● **Material provided**
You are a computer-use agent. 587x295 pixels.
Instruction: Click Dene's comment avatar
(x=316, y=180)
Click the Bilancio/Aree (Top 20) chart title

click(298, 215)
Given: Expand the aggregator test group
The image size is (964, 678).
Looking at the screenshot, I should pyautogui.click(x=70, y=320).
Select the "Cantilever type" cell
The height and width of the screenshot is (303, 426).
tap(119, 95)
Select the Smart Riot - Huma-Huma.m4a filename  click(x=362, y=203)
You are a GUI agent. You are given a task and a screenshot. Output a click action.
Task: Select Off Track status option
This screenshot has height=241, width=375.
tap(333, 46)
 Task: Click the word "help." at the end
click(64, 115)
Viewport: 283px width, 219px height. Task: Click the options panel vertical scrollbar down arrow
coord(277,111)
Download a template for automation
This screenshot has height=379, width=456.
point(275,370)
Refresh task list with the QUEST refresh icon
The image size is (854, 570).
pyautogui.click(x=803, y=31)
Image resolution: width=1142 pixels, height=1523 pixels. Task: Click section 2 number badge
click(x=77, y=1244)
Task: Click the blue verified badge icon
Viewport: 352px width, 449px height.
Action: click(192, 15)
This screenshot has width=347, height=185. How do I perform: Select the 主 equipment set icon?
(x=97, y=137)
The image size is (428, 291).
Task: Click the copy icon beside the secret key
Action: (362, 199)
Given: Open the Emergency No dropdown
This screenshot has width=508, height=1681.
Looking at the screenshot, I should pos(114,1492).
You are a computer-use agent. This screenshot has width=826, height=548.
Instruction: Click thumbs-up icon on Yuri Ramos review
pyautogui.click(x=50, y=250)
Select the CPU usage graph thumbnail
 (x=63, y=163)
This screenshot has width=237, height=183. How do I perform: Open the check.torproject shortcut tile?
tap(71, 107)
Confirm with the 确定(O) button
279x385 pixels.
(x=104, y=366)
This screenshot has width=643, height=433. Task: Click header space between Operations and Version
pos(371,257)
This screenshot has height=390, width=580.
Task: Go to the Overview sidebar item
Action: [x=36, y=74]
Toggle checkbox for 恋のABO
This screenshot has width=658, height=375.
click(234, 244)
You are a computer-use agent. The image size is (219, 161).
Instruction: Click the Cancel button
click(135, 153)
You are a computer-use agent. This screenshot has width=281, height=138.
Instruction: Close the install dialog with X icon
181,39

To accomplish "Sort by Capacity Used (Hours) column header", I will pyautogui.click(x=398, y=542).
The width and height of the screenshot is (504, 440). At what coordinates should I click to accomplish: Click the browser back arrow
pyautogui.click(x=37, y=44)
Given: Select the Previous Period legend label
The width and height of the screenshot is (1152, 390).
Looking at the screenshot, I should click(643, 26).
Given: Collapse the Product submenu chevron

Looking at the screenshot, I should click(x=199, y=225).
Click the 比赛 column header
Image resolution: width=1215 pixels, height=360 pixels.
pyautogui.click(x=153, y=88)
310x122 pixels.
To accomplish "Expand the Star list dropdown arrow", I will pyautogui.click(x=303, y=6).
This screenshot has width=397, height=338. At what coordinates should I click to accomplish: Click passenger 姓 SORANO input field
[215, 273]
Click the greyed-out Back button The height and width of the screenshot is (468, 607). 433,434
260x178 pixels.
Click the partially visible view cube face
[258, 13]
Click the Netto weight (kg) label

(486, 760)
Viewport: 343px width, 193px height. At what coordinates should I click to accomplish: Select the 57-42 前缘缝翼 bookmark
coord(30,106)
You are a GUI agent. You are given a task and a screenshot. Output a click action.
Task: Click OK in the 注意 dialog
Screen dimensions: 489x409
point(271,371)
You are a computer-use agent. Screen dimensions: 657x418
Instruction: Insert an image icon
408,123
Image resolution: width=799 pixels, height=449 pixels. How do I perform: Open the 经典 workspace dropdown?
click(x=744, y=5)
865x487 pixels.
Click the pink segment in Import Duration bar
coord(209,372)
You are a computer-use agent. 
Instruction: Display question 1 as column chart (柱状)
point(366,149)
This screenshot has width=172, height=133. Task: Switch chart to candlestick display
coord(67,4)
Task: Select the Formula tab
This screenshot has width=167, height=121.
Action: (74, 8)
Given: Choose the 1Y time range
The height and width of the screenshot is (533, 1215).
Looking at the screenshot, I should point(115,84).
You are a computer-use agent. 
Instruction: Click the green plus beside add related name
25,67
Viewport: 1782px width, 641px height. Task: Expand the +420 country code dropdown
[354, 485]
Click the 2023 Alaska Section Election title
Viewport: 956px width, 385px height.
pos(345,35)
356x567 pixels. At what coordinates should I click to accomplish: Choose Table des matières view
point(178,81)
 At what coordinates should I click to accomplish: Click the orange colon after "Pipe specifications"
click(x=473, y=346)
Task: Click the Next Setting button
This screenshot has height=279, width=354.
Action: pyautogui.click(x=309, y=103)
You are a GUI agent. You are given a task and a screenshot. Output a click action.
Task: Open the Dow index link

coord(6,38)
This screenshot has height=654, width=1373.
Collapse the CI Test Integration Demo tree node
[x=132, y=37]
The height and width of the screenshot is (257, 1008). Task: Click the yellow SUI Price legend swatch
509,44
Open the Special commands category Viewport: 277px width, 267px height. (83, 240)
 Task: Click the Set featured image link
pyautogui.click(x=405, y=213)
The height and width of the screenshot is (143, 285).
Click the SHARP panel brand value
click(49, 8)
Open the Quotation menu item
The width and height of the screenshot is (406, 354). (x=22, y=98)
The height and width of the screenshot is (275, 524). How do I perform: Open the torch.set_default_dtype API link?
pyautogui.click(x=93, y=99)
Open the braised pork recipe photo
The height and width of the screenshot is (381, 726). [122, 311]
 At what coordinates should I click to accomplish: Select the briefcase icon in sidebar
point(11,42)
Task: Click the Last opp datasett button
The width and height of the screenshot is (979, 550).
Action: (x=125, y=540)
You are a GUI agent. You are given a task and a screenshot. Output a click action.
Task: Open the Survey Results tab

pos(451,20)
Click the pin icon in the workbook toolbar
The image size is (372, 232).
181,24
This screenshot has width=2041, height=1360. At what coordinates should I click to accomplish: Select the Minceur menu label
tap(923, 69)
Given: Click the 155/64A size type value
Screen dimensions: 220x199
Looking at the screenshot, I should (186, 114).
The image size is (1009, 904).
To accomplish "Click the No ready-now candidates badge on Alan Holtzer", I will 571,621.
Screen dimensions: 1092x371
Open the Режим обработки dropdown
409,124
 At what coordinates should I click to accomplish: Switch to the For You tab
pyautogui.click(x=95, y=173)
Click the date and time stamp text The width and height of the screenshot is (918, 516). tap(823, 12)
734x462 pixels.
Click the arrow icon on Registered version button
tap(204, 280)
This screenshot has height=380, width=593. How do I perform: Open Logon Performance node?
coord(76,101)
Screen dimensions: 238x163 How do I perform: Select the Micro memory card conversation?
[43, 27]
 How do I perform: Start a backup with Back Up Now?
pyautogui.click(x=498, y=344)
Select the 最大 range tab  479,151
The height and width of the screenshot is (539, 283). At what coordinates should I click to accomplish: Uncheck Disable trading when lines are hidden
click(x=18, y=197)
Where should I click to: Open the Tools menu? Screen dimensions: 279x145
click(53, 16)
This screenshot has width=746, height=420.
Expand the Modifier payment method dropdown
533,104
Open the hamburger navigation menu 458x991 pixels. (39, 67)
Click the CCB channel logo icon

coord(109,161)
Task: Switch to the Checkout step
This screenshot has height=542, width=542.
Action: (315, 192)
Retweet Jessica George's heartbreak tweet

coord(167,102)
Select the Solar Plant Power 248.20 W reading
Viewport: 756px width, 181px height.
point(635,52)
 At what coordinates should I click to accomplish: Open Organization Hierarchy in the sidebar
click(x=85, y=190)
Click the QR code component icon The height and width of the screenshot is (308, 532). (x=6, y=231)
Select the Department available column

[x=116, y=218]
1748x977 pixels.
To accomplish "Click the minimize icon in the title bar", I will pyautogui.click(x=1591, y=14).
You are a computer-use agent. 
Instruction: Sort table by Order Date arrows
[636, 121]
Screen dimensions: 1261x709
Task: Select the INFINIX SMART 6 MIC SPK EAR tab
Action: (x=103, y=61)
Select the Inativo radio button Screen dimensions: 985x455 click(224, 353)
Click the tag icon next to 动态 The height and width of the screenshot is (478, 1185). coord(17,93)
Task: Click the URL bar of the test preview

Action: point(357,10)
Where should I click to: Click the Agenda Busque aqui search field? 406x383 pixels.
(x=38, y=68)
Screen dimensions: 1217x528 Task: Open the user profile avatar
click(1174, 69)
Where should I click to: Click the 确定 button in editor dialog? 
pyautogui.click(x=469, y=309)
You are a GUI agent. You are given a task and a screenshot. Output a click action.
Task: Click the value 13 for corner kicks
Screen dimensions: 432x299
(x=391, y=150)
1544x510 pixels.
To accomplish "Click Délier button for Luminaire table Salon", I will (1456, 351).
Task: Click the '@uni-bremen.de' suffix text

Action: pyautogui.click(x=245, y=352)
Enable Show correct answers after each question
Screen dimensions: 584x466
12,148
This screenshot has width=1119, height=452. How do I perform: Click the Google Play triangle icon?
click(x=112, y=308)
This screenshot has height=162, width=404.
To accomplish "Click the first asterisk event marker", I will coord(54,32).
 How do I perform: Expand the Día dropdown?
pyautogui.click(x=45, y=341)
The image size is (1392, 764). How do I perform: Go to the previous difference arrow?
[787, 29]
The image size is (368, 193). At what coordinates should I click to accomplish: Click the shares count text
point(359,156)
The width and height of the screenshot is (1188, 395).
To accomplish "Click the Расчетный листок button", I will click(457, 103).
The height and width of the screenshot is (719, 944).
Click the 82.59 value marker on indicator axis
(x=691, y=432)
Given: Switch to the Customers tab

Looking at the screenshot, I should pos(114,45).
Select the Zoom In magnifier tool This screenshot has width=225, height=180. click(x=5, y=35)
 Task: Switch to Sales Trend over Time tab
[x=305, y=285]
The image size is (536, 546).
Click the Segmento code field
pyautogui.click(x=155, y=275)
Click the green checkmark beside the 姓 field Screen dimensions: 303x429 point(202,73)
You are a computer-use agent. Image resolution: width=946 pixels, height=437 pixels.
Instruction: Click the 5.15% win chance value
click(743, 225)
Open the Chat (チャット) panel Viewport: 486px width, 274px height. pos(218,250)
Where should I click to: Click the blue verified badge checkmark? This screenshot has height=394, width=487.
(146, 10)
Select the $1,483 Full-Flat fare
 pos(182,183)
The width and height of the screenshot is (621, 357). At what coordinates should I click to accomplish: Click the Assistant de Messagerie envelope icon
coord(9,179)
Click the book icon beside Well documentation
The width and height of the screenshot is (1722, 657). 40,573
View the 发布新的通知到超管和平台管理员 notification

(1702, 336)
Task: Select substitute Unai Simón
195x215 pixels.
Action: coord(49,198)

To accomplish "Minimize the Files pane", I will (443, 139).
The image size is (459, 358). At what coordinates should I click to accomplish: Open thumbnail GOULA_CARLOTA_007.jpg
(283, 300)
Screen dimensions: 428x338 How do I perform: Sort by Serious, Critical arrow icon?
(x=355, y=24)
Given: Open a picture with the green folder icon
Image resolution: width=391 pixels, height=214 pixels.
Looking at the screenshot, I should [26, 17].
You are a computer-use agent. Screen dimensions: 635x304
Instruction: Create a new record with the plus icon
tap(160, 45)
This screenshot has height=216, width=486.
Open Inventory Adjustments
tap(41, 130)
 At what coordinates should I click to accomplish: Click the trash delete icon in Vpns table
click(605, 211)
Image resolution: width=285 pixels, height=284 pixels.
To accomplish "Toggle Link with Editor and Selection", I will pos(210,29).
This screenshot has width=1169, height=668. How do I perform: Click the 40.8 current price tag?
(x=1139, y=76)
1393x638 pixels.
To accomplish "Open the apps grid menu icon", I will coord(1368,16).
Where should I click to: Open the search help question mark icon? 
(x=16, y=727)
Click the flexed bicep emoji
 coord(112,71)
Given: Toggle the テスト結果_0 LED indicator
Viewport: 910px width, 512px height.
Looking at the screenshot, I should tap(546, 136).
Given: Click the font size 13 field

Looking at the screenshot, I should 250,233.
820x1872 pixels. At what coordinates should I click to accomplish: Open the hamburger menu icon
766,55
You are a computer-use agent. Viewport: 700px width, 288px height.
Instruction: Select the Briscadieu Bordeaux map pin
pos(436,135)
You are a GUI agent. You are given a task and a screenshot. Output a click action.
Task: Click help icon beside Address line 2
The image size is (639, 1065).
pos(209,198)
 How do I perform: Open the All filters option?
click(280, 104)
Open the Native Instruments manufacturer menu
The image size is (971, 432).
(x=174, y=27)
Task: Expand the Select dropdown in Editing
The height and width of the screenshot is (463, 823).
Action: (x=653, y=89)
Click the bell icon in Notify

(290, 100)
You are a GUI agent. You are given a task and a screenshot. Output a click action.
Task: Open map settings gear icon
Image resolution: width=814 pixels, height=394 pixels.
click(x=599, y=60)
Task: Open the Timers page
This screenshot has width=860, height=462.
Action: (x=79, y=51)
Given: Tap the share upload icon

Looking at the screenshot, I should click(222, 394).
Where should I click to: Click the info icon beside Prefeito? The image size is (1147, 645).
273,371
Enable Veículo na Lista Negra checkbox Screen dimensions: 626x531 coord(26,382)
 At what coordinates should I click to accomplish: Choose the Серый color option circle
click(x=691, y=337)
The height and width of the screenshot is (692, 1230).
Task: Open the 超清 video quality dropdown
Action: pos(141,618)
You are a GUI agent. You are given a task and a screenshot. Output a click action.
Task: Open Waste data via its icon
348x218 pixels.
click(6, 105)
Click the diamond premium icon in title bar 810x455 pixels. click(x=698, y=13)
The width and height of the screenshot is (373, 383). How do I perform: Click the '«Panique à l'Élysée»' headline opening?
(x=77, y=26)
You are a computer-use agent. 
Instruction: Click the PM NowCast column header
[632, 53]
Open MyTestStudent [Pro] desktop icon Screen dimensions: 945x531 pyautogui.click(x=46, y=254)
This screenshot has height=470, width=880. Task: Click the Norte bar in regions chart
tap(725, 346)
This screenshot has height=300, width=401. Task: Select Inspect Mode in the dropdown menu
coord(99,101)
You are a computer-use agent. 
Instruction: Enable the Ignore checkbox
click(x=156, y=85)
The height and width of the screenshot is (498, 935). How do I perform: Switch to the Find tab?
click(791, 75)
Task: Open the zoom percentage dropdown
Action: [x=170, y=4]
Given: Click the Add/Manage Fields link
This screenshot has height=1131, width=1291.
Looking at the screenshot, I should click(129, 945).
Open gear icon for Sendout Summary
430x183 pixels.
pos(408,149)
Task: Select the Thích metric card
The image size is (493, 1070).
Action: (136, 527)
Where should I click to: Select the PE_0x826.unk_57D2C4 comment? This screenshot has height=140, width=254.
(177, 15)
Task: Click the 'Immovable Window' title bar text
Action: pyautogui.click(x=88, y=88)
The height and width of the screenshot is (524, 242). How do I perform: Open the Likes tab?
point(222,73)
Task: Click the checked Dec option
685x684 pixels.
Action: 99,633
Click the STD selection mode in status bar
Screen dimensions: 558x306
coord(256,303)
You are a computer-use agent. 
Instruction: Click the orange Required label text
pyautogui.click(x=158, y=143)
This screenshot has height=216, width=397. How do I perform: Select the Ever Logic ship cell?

● **Directions for this task**
Of all the entries above, retype exactly the lines from the line with "The image size is (368, 193)." to the line with "Click the green checkmark", both included, and no others.

● **Solution for this task**
The image size is (368, 193). At what coordinates should I click to accomplish: Click the shares count text
point(359,156)
The width and height of the screenshot is (1188, 395).
To accomplish "Click the Расчетный листок button", I will click(457, 103).
The height and width of the screenshot is (719, 944).
Click the 82.59 value marker on indicator axis
(x=691, y=432)
Given: Switch to the Customers tab

Looking at the screenshot, I should pos(114,45).
Select the Zoom In magnifier tool This screenshot has width=225, height=180. click(x=5, y=35)
 Task: Switch to Sales Trend over Time tab
[x=305, y=285]
The image size is (536, 546).
Click the Segmento code field
pyautogui.click(x=155, y=275)
Click the green checkmark beside the 姓 field Screen dimensions: 303x429 point(202,73)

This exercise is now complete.